ウクライナ国営郵便にサイバー攻撃 ロシア軍艦に「中指」の切手発売後

スネーク島事件を記念した郵便切手セット。黒海に沈んだばかりのロシア軍艦「モスクワ」を見つめるウクライナ国境兵士が描かれている。ウクライナ郵政公社は、ロシア軍による降伏勧告を無視した兵士に敬意を表し、切手セットを発行した。(Photo by Metin Aktas/Anadolu Agency via Getty Images)

国営ウクライナ郵政サービスは4月22日、大量のデータを送りつけられる「DDoS攻撃」を受け、オンラインショップなど一部のシステムが一時的に利用できなくなったと明らかにした。同社はこれに先立ち、ロシア黒海艦隊の旗艦「モスクワ」に向かって中指を突き立てるウクライナ兵が描かれた記念切手を発売していた。

ロイターによるとウクライナ郵政サービスは、インターネットプロバイダーと協力して復旧に努めていると説明している。疑われる攻撃元については言及していない。

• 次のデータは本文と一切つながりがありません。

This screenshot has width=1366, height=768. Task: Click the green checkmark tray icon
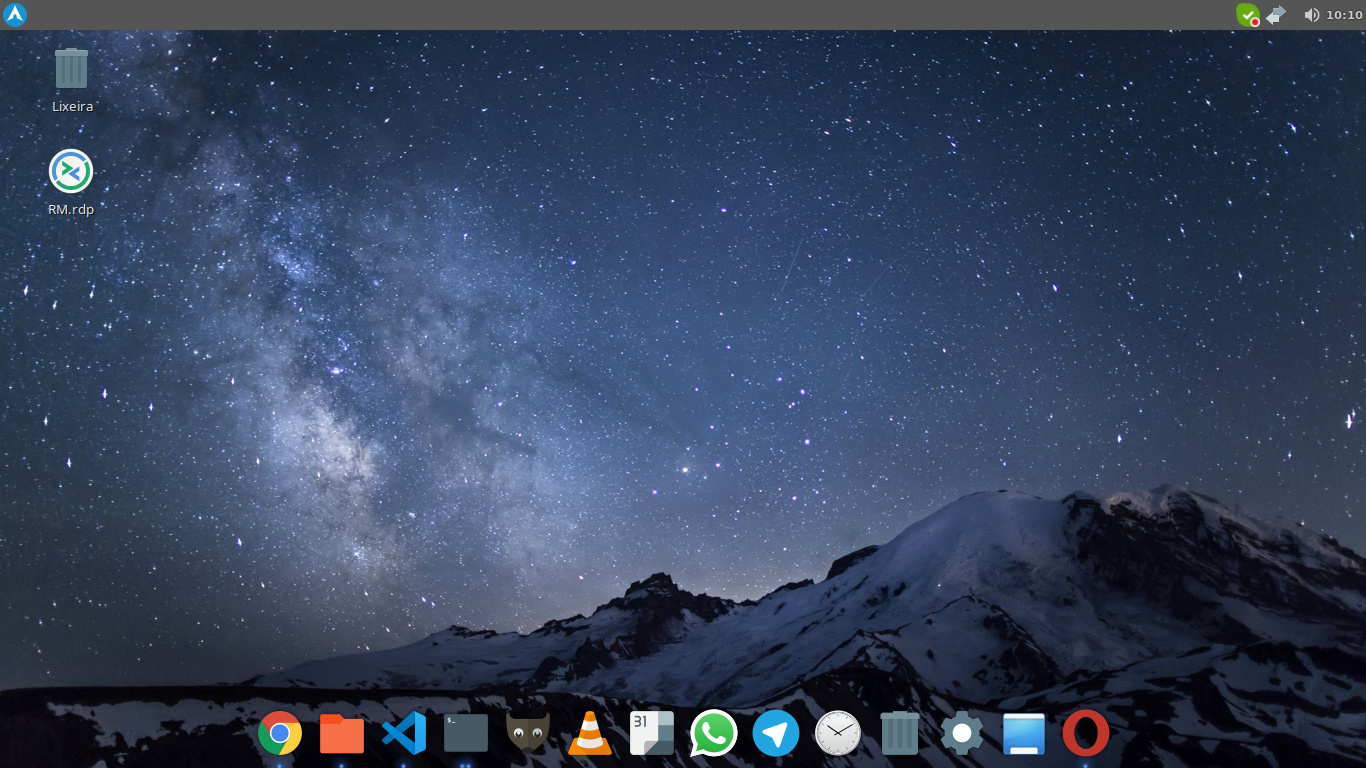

同社は12日、ロシアのミサイル巡洋艦「モスクワ」を背景に、ウクライナの国境警備隊員が右手の中指を突き立てる絵柄の切手を売り出していた。ロシアがウクライナに侵攻した2月24日、黒海のズミイヌイ島(スネーク島)で警備していた部隊がロシア側からの降伏要求に対し、「ロシアの軍艦、くたばれ」と返答して拒否したエピソードが基になっている。

ロシアの侵略に対するウクライナの勇敢な抵抗を象徴するこの切手は大きな人気を集め、首都キーウの郵便局では数時間待ちの行列もできた。国外からもオンラインで500ドル(約6万4000円)あまりで購入されていた。

島を警備していた隊員13人は当初、殺害されたとみられていたが、その後、ロシア側の捕虜になっていたことが判明。一部は捕虜交換で解放されて帰国している。一方、「モスクワ」は今月沈没した。ロシア側は爆発事故が原因と主張しているが、米国防総省の高官らによるとウクライナの対艦ミサイル「ネプチューン」2発が命中した。

ウクライナでは先月、送電網がサイバー攻撃の標的にされたほか、国内最大の固定通信回線企業がサイバー攻撃でサービス停止に追い込まれた。これらの攻撃についてはウクライナはロシアによる犯行だと非難している。ロシア政府は関与を否定している。